Task objective - Retype, exactly as they appear below, the lines between the line holding "The image size is (1327, 472)." and the line holding "The image size is (1200, 900).", both ends included.

Data for review -
::::::::::

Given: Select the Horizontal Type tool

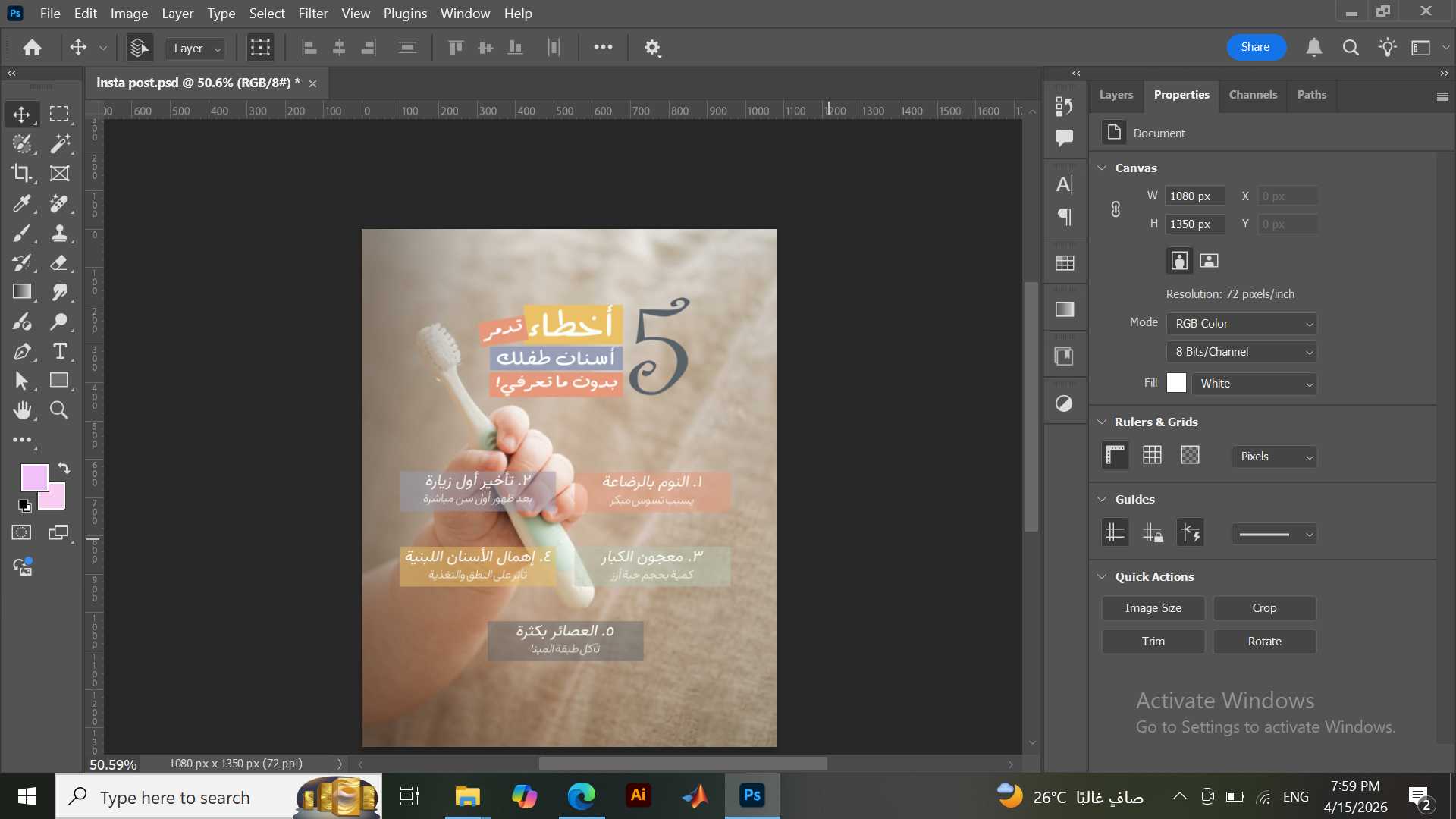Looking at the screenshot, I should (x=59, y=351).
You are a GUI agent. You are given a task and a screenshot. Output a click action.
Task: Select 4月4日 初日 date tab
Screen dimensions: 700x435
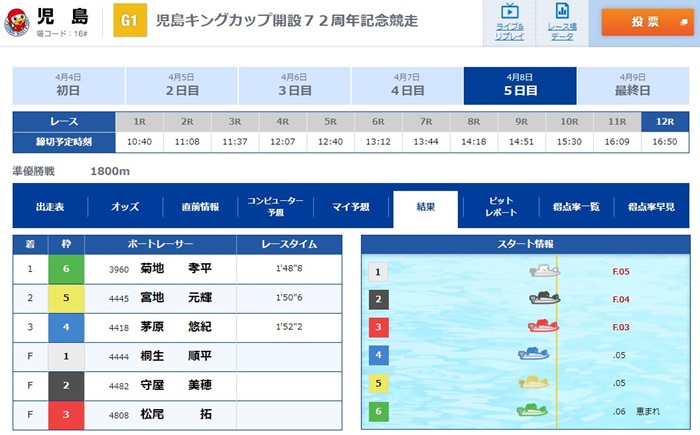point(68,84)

::::::::::

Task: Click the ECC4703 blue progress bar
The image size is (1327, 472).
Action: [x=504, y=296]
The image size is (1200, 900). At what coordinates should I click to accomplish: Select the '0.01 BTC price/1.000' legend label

::::::::::

Your solution -
The image size is (1327, 472).
Action: [x=504, y=296]
The image size is (1200, 900). At what coordinates should I click to accomplish: Select the '0.01 BTC price/1.000' legend label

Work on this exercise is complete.